尝试hbase批量加载作业时,reducer使用布隆过滤器来抱怨无序输入

时间:2014-08-11 17:37:16

标签: java hadoop hbase

我正在使用我设置的map-reduce作业进行大规模的hbase导入。

job.setMapOutputKeyClass(ImmutableBytesWritable.class);
job.setMapOutputValueClass(Put.class);
job.setMapperClass(BulkMapper.class);

job.setOutputFormatClass(HFileOutputFormat.class);

FileInputFormat.setInputPaths(job, new Path(inputPath));
FileOutputFormat.setOutputPath(job, new Path(outputPath));
HFileOutputFormat.configureIncrementalLoad(job, hTable);  //This creates a text file that will be full of put statements, should take 10 minutes or so
boolean suc = job.waitForCompletion(true);

它使用我自己创建的映射器,HFileOutputFormat.configureIncrementalLoad设置一个reducer。我之前已经使用此设置完成了概念验证,但是当我在大型数据集上运行它时,它在reducer中死了,并出现此错误:

Error: java.io.IOException: Non-increasing Bloom keys: BLMX2014-02-03nullAdded after BLMX2014-02-03nullRemoved at org.apache.hadoop.hbase.regionserver.StoreFile$Writer.appendGeneralBloomfilter(StoreFile.java:934) at org.apache.hadoop.hbase.regionserver.StoreFile$Writer.append(StoreFile.java:970) at org.apache.hadoop.hbase.mapreduce.HFileOutputFormat$1.write(HFileOutputFormat.java:168) at org.apache.hadoop.hbase.mapreduce.HFileOutputFormat$1.write(HFileOutputFormat.java:124) at org.apache.hadoop.mapred.ReduceTask$NewTrackingRecordWriter.write(ReduceTask.java:576) at org.apache.hadoop.mapreduce.task.TaskInputOutputContextImpl.write(TaskInputOutputContextImpl.java:89) at org.apache.hadoop.mapreduce.lib.reduce.WrappedReducer$Context.write(WrappedReducer.java:105) at org.apache.hadoop.hbase.mapreduce.PutSortReducer.reduce(PutSortReducer.java:78) at org.apache.hadoop.hbase.mapreduce.PutSortReducer.reduce(PutSortReducer.java:43) at org.apache.hadoop.mapreduce.Reducer.run(Reducer.java:171) at org.apache.hadoop.mapred.ReduceTask.runNewReducer(ReduceTask.java:645) at org.apache.hadoop.mapred.ReduceTask.run(ReduceTask.java:405) at org.apache.hadoop.mapred.YarnChild$2.run(YarnChild.java:162) at java.security.AccessController.doPrivileged(Native Method) at javax.security.auth.Subject.doAs(Subject.java:396) at org.apache.hadoop.security.UserGroupInformation.doAs(UserGroupInformation.java:1491) at org.apache.hadoop.mapred.YarnChild.main(YarnChild.java:157) Container killed by the ApplicationMaster.
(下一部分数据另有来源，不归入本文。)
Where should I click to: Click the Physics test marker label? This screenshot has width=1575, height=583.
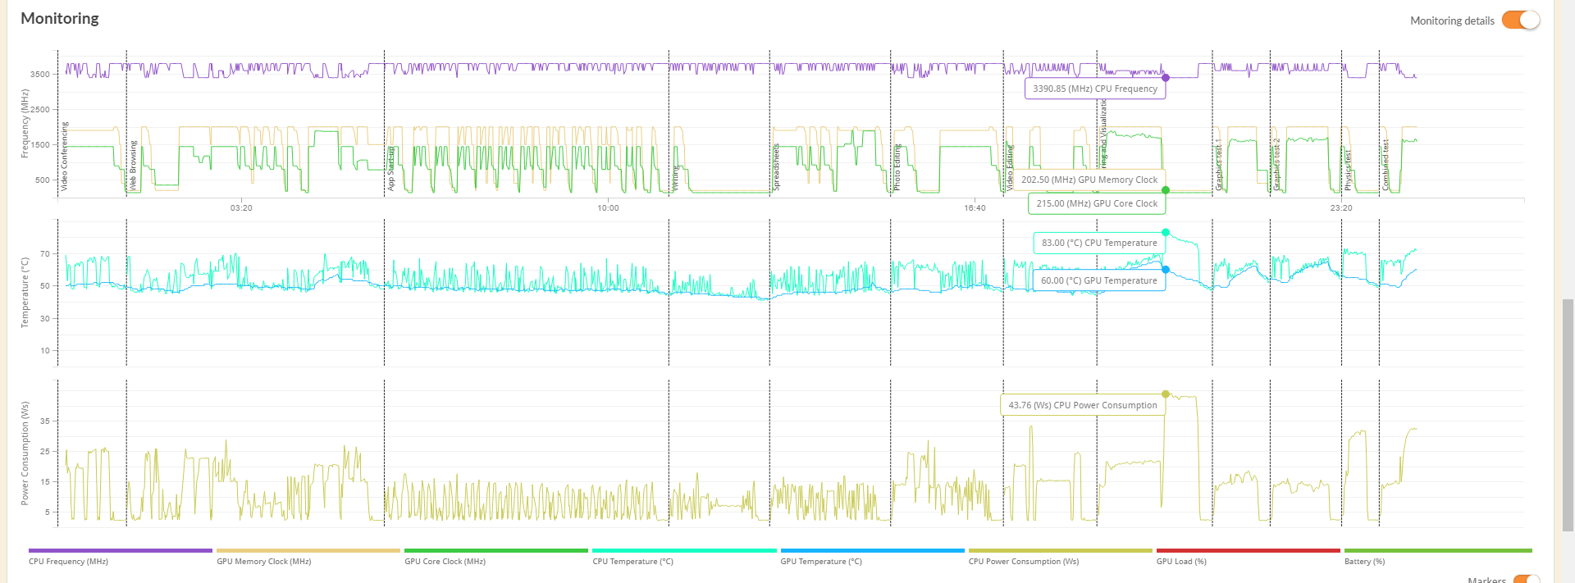click(x=1348, y=170)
Container killed on request. Exit code is 143 

我认为hadoop应该保证对减速器的分类输入,如果是这样,我为什么会遇到这个问题,有什么办法可以避免它吗?

1 个答案:

答案 0 :(得分:1)

我很生气,这很有效,问题就在于我输入地图输出的方式。我用以下方法替换了以前用于输出的内容:

ImmutableBytesWritable HKey = new ImmutableBytesWritable(put.getRow());
context.write(HKey, put);

基本上我使用的密钥和put语句的关键字略有不同,这导致reducer无法接收put语句。